Grade the trajectory, not just the destination. Two agents can both succeed while one takes 9 turns and the other takes 34, calls tools it didn’t need, and stumbles into the answer. Outcome metrics (pass rate) tell you whether; trajectory metrics (turns, tokens, wasted calls, tool-selection accuracy) tell you how, and they catch degradation before it reaches the outcome. Log both from day one — turns and tokens are free to collect.
Respect the variance. Run each task several times. Report pass@k or average pass rate, and before celebrating a two-point gain on twenty tasks, notice that’s smaller than your noise. The sample sizes that make single runs meaningful don’t exist at agent scale; the honest posture is “directionally better, confirmed across reruns,” not “up 3.2%.”
The loop that actually improves agents: change one thing → run the eval → read the failing trajectories → fix what you saw → rerun. The italicized step is where the information is. Aggregate scores tell you something broke; only the transcript tells you what — the model never saw the config file, the tool returned an empty string it read as success, the compaction ate the constraint. Practitioners who read trajectories fix causes; practitioners who watch dashboards fix symptoms. Budget real time for it: it’s the code review of this field.
Don’t let the eval fossilize. In production, log full traces. When a real failure comes in, reproduce it as an eval task and leave it there — the suite becomes a ratchet: every fixed failure stays fixed or fails loudly. An eval that stops growing becomes a target you’ve memorized; hitting 95% on it means less every month. Rotate in what production actually serves you.
Expert pointers
Judge reliability is an active research front: judges favor verbose answers, earlier-position candidates, and their own model family, and rubric design to counteract this is craft knowledge worth stealing from published rubrics. Public benchmarks (SWE-bench and kin) are useful for comparing models and nearly useless for predicting your task — treat leaderboard deltas as weather reports. The uncomfortable open problem: evaluating multi-turn quality on genuinely open-ended work (research, writing, judgment) still bottoms out in human taste, and everyone’s judge rubrics are approximations of it.
Misconceptions
- “Evals are the launch gate.” They’re the daily development loop. Teams that eval only before release iterate blind the rest of the quarter.

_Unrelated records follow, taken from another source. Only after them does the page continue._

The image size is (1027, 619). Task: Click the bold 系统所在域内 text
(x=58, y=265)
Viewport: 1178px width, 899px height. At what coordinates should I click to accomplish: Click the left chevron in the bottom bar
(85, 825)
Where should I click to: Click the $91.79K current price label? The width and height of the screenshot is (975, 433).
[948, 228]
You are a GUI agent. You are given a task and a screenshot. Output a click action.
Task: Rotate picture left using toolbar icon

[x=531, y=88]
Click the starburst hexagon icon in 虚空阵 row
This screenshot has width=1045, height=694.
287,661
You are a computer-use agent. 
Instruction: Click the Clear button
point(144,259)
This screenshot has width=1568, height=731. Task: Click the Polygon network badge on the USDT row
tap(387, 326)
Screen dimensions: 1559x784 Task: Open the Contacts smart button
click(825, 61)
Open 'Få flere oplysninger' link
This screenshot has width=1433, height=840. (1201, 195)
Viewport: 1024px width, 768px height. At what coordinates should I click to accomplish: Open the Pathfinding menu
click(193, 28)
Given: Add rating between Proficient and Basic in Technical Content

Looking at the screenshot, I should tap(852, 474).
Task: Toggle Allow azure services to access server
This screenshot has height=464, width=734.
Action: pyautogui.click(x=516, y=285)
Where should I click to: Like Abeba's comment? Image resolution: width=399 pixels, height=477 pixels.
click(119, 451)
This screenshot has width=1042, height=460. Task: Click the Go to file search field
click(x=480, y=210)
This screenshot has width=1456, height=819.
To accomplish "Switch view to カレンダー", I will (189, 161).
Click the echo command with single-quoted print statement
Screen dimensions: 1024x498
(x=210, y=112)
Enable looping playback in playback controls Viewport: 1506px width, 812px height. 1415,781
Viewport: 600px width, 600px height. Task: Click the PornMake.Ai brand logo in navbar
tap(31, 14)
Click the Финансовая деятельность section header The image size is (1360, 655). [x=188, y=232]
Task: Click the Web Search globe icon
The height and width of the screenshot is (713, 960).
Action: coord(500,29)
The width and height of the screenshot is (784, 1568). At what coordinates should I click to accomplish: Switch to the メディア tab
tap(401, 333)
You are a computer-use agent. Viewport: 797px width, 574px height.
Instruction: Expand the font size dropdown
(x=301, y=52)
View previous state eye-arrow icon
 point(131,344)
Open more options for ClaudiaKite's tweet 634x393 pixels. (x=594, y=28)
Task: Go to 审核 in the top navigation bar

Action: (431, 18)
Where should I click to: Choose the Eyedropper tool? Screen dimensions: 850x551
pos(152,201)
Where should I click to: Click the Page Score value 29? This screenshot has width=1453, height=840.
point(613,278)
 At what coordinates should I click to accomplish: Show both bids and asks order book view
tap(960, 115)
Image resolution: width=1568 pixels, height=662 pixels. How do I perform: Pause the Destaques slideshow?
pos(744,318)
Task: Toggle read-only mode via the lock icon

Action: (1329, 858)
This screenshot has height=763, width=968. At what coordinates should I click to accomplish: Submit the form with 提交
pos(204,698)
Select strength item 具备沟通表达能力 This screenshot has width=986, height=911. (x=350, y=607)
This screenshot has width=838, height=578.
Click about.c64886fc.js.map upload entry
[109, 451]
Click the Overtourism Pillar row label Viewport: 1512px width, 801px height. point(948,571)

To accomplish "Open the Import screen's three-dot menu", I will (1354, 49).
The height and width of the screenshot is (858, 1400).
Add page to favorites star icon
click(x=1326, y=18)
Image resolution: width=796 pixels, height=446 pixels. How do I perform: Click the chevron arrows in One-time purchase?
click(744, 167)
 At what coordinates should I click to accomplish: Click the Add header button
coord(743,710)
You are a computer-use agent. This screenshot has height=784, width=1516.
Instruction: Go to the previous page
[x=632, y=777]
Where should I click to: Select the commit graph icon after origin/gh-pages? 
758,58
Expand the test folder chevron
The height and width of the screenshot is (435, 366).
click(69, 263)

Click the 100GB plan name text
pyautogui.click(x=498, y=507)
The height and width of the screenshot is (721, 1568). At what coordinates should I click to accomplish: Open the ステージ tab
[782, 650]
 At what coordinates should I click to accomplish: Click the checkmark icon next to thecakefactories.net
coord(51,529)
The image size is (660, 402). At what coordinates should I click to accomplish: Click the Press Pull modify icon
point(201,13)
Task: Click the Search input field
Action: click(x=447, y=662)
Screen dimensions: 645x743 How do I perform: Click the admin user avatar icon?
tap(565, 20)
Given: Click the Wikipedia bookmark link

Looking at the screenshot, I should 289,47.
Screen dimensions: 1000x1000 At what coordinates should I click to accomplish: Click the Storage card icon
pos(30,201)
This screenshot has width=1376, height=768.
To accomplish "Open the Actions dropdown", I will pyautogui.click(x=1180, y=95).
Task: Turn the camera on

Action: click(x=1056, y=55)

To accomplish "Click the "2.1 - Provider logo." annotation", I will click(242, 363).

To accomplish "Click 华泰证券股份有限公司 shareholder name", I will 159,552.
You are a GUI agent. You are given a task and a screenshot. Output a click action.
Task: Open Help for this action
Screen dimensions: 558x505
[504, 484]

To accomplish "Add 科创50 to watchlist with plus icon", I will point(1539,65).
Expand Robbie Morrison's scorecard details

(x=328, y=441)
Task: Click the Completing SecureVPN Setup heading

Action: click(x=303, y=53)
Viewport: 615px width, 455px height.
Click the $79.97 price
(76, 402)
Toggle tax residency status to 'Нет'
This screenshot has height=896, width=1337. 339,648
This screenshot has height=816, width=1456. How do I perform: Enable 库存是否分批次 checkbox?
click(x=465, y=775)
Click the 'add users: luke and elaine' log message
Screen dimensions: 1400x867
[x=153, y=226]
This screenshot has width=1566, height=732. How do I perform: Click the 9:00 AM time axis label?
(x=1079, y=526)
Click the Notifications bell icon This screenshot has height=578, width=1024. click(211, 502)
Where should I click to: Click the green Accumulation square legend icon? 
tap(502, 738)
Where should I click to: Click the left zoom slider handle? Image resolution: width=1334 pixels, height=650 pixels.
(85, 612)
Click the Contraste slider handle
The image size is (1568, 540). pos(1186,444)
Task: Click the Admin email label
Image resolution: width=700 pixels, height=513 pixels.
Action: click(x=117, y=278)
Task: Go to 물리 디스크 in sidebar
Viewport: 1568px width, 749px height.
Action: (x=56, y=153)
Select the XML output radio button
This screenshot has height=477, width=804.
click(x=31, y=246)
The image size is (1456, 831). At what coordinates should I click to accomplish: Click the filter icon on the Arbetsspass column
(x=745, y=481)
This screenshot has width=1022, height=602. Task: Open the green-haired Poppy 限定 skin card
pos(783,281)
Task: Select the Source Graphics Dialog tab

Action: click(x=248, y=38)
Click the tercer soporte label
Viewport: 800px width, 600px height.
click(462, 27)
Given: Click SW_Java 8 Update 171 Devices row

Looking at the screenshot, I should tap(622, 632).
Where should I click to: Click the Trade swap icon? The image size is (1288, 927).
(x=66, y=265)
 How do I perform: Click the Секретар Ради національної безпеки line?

- “It passed three demos, it works.” You sampled three successes from a distribution. The distribution is the product.
- “A strong benchmark score means it’ll work for us.” Benchmarks measure the benchmark’s task shape. Your eval, on your tasks, is the only number that transfers.
Check yourself
- Your pass rate fell from 80% to 70% after a model upgrade. What do you look at first, and why isn’t it the prompt?
- Design the grading for: (a) an agent that fixes failing CI builds, (b) an agent that drafts replies to customer emails. Why do the methods differ, and which needs calibration?
- A colleague’s new prompt “wins” 8 tasks and “loses” 5 out of 40, single run each. What do you say before this ships?
- Why does grading only outcomes let quality rot invisibly? Name two trajectory metrics that would catch it.
Apply it
Build a ten-task eval for your Agent Loop agent: ten real questions about a repo you know, each with a programmatic check (expected file named, expected function identified — string matching is fine). Run the suite three times and look at the variance you get for free. Then read one failing trajectory end to end and write down the actual cause. This suite is the measuring stick for every other Apply-it — and a prototype-tier capstone is this suite, grown up.